Like he'll say something and then an hour later tell me he never said it. And ARGUE with me over it until I give up! This is a big part of why I wanted out, too. He's freaking relentless with interrogations and just arguing until I give in and either agree with him, or say I'm sorry, or basically do whatever it is he wants done. 

THEN, (get this), he's all mad because I'm just 'telling him what he wants to hear' when I apologize or agree with him. Do you see how I can't do ANYTHING to avoid fighting with him?

Grr. Now I'm getting upset just thinking about it.


----------



## dobo (Jun 30, 2009)

If someone's words don't add up, look at their actions. So keep your eye on that ball and you won't get confused.

If there's nothing wrong with the relationship he should have no problem going to see someone to get a second opinion on his diagnosis (to confirm it of course, ha ha.)

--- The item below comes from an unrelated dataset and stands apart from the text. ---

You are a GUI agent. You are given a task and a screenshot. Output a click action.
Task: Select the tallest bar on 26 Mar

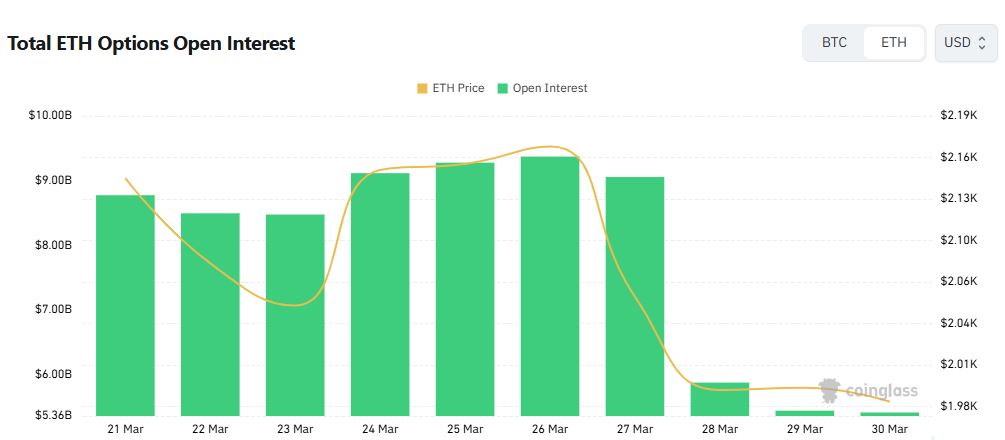(x=550, y=286)
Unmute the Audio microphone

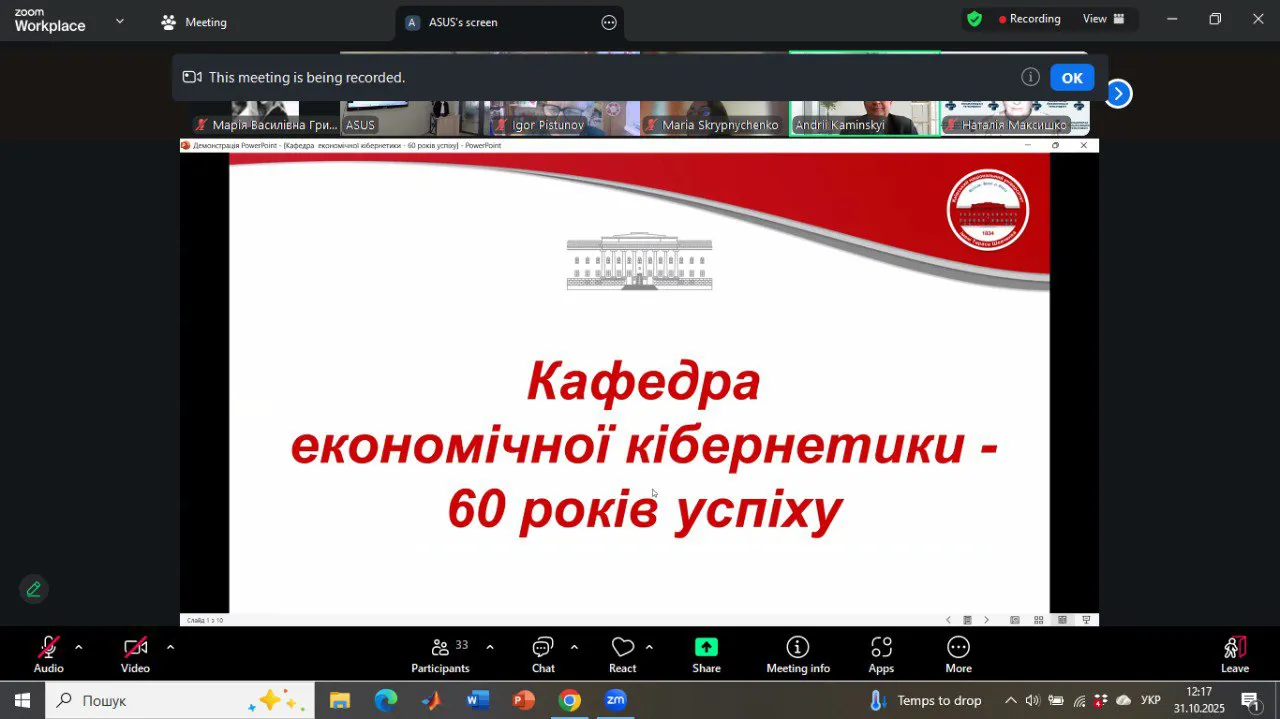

Listen, when he gets ridiculous and contradictory in talking, shut down the conversation. Just stop. I've started that with my teenager and it works wonders, at least for me!


----------



## easysilence (Jul 1, 2009)

I tried to ignore him, but he called me last night. I had left a message on his machine Monday night, just saying goodnight. But apparently I said I would call him tomorrow. I don't remember saying that. Anyway, he called last night around 10:00 and was VERY upset that I hadn't called him. I didn't say much. He just said that I needed to think about what I wanted. But the thing is we've already been over this. I want a separation. I don't want to have to call him and let him know every time I run to the store, or get his approval if I want to get together with my brother, or get his advice about every issue I have with my kids (his step-kids). I want to be able to think on my own and for myself. I sure as hell don't want to get his approval for every shirt I buy. 

My co-worker who was out the day I wore my new shirt saw it today (the first time I've worn it since he got all upset about it, I guess I'm feeling bold- usually when he disapproves of something I've chosen to wear, I never wear it again). 

She's probably sixty or sixty-five, and she noticed it right away. She said it looked really sharp. Now I don't think a sixty-year old (and very conservative) woman would compliment me on a shirt that was inappropriate. 

How sad is it that I'm still so worried about this shirt issue? Seriously, I'm paranoid that I'll see him at some point today with this shirt on and he'll want to end the relationship over it. 

I guess maybe part of me WANTS that to happen.